Yvonne Tunnat is Preservation Manager at the ZBW Leibniz Information Centre for Economics
I was fresh from university when I started my job as a preservation manager in October 2011 at the ZBW. Having taken a module named “Digital Preservation” during my studies of library and information science and after a 9-week-internship at the Digital Preservation Department of the university of Utah, I obviously was the best they could find for the job, although I knew next to nothing and they knew it.
Only, I did not know it. I felt self-confident and well-prepared. I had seen the OAIS slides several times, I knew our ingest was more or less solved and I did not need to think about access as we run a dark archive, so preservation planning was the one big task left on my desk.
There was this software, JHOVE, which miraculously was able to decide if a PDF was ok, flagging the bad ones for later preservation actions. As I knew nothing (like Jon Snow), I took all JHOVE findings as granted.
My preservation plan was as following:
- Gather all bad PDF
- Migrate them to good PDF
- Check if they still look alike
Thanks to JHOVE, the first step was easy. I left the second step to our IT guy, who quickly built a small java program, which transformed all the bad PDF into good ones. At least, after the migration JHOVE could not find anything wrong with them anymore.
But I had to rack my brain about the third step. Somehow I needed to compare the new PDF version with the original to see if there were any changes that would make the data producer angry (like layout changes, missing content etc).
I could not find suitable software which compared two PDF versions with each other. There were some tools out there, but they did not offer what I was looking for.
I heard about a solution the NLNZ had chosen: Transfer each PDF page to a JPEG and then compare the JPEGs, as there were several usable tools for image comparison out there. That sounded cumbersome but feasible and, most importantly, automatable and therefore scalable. Nevertheless, most of the tools that compare pictures were built to detect double digitization pages and give a warning if two pages are too similar.
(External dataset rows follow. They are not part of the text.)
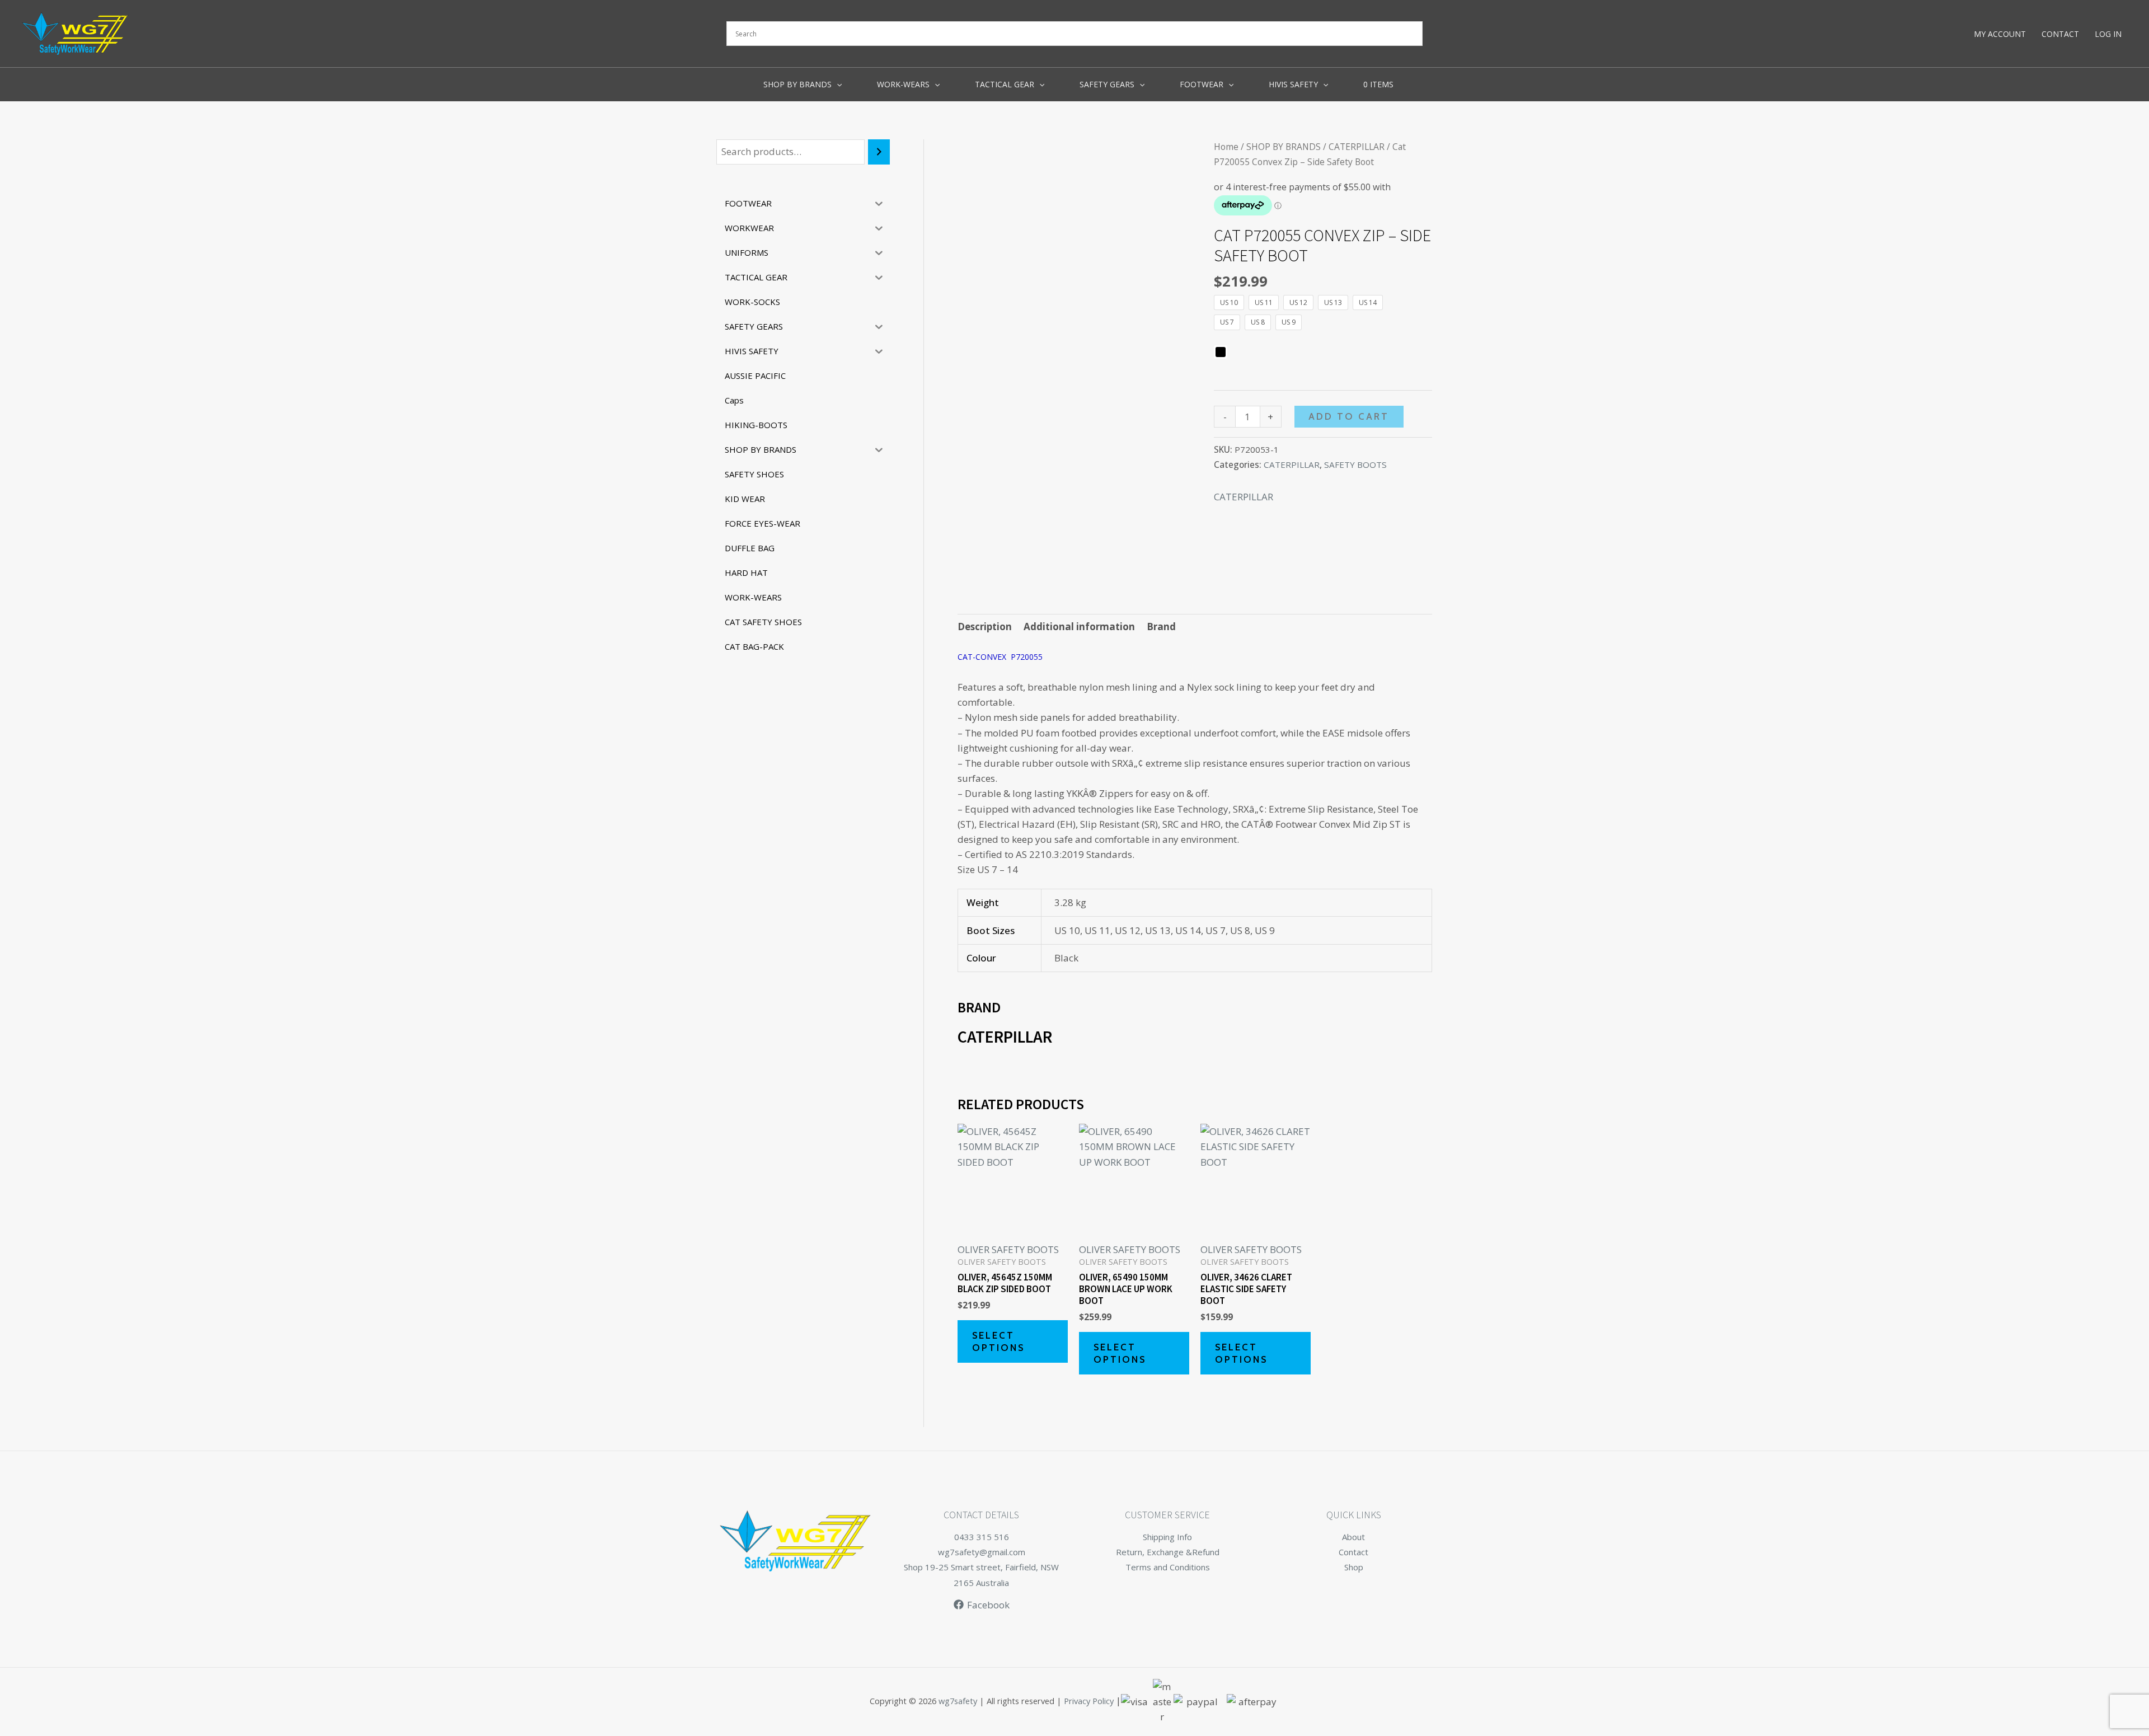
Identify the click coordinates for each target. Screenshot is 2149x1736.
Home (1226, 146)
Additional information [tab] (1079, 626)
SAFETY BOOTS (1355, 464)
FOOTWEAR (1201, 84)
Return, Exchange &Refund (1167, 1551)
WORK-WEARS (903, 84)
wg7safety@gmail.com (981, 1551)
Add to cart (1348, 416)
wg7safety (958, 1700)
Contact (1353, 1551)
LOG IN (2108, 34)
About (1353, 1536)
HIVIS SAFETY (1293, 84)
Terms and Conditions (1167, 1567)
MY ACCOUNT (2000, 34)
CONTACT (2060, 34)
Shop (1353, 1567)
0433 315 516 (981, 1536)
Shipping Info (1167, 1536)
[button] (837, 84)
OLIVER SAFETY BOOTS (1008, 1249)
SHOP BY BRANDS (797, 84)
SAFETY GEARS (1107, 84)
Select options (998, 1341)
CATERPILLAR (1357, 146)
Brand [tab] (1161, 626)
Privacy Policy (1089, 1700)
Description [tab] (985, 626)
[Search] (879, 152)
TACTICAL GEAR (1004, 84)
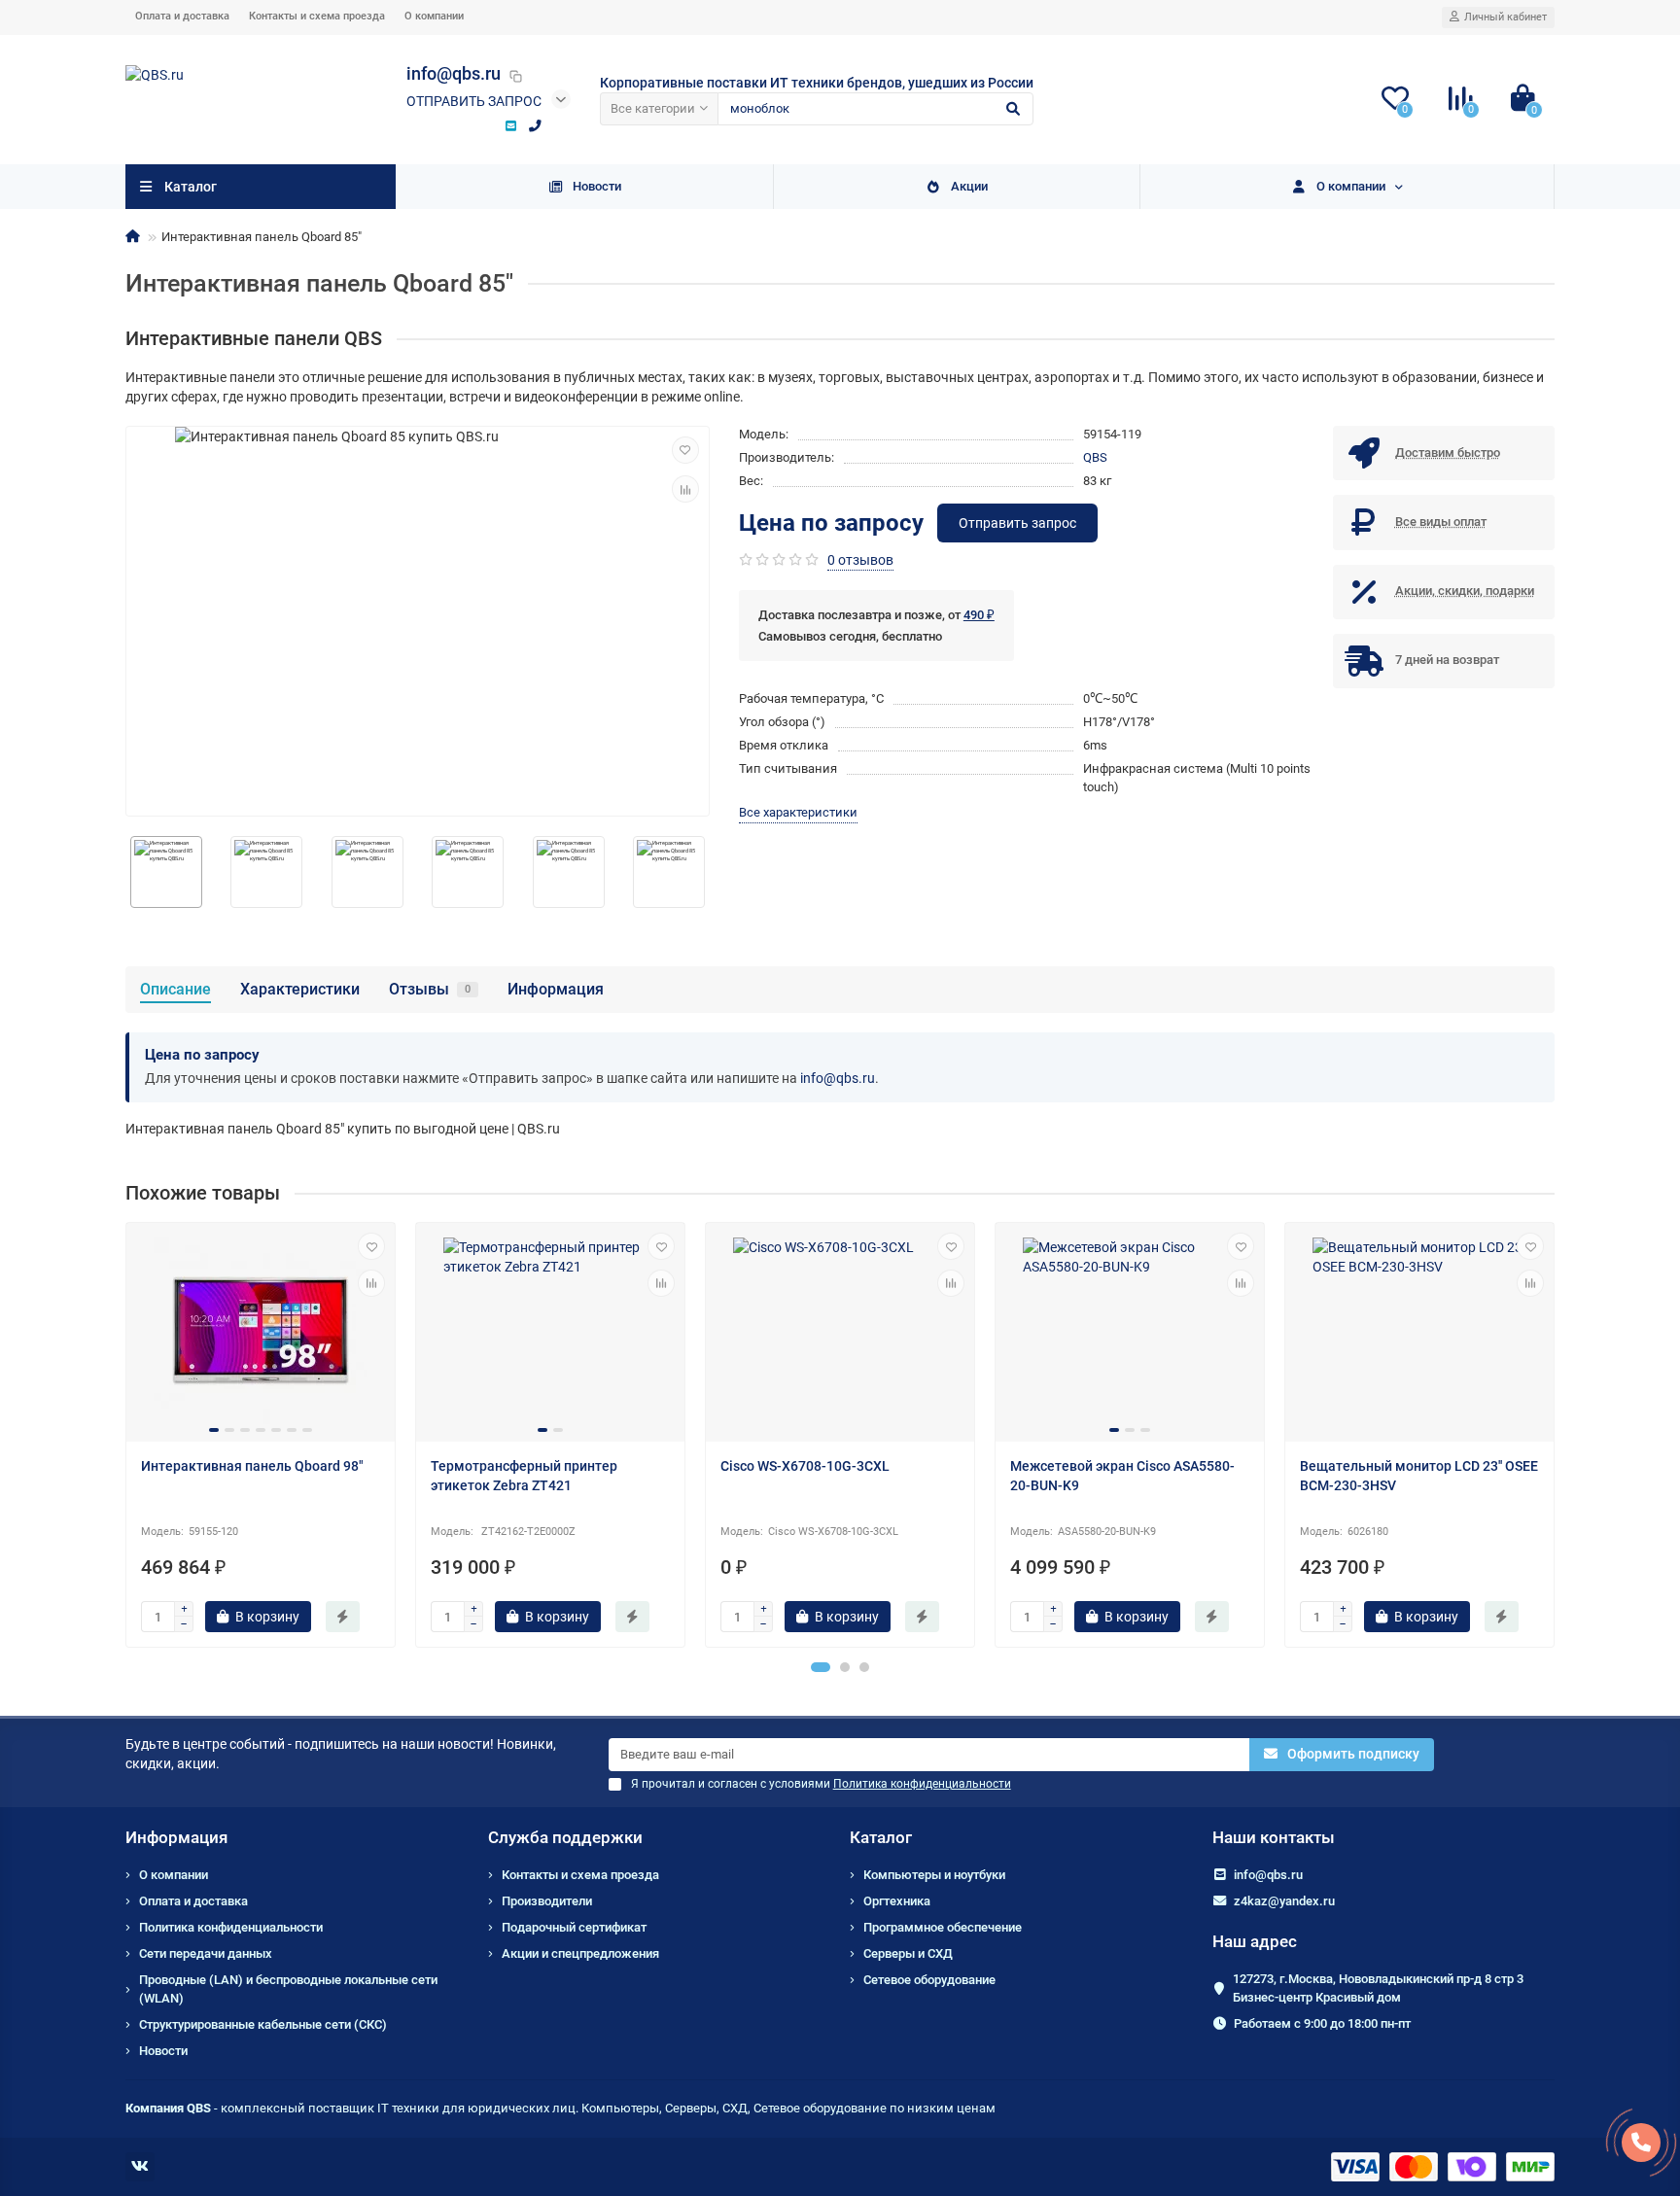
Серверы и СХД (908, 1953)
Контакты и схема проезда (317, 16)
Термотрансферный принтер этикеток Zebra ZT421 (524, 1475)
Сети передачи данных (205, 1953)
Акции (969, 186)
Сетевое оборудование (929, 1979)
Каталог (881, 1837)
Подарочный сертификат (574, 1927)
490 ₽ (979, 615)
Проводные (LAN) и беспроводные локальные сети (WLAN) (288, 1988)
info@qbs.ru (837, 1078)
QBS (1095, 457)
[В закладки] (685, 450)
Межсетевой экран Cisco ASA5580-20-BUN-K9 (1122, 1475)
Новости (597, 186)
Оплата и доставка (182, 16)
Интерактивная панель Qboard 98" (252, 1466)
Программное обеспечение (942, 1927)
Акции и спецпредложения (580, 1953)
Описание (175, 989)
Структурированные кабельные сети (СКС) (263, 2024)
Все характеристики (798, 812)
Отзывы (430, 989)
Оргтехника (896, 1901)
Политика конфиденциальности (231, 1927)
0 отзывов (860, 560)
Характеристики (300, 989)
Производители (547, 1901)
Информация (556, 989)
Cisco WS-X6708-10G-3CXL (805, 1466)
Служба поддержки (565, 1837)
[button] (820, 1667)
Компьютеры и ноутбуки (934, 1874)
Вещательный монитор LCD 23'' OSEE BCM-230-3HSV (1419, 1475)
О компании (434, 16)
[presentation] (126, 872)
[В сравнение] (685, 489)
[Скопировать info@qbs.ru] (515, 76)
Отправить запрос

If just a few characters are different or the font is not quite the same, it won’t alert anybody.
In 2014, when I finally decided that my life would be easier if I learned at least some java myself, I managed a little program which compared all the words in two different PDF files, listing all the differences. The performance was poor, most likely due to my poor coding skills. I decided to skip the third step for now, writing it on the “plans”-agenda.
In the meantime, the first two steps had proven to be more difficult. As I went to conferences, talked to people and did some tests myself, I learned that JHOVE can be wrong. In fact, a great deal of my working life has been spent on JHOVE benchmarking testing, JHOVE presentations, papers and blogposts and JHOVE working groups. By now, I must be one of the best-known JHOVE experts in Germany, at least people think I am.
I married and changed my name. Still, everybody knew it was me when “some Yvonne sent a mass mail about JHOVE” to the German-speaking digital preservation community.
The bad-to-good migration tool built by my co-worker turned out to be too basic, just putting the bad PDF pages into a new PDF, which then would be considered ok by JHOVE, which only checks the overall structure. So we started to look for a suitable PDF/A migration tool, for that would also solve our problems with non-embedded fonts, which is a big issue for us.
As of today, we still don’t do preservation planning in our productive system. More interestingly, nobody seems to be surprised or shocked about it. People I talk to usually do not even consider doing preservation planning in the near future.
I have left out all the other things I had to struggle with while trying to solve the preservation planning problem: writing several preservation policies for different purposes and get certified twice.
During the years of course the plethora of file formats in our archive has grown. So while I am at it, I am making plans not only for PDF files, but for TIFF, JPEG and gif as well. Plans are my reality.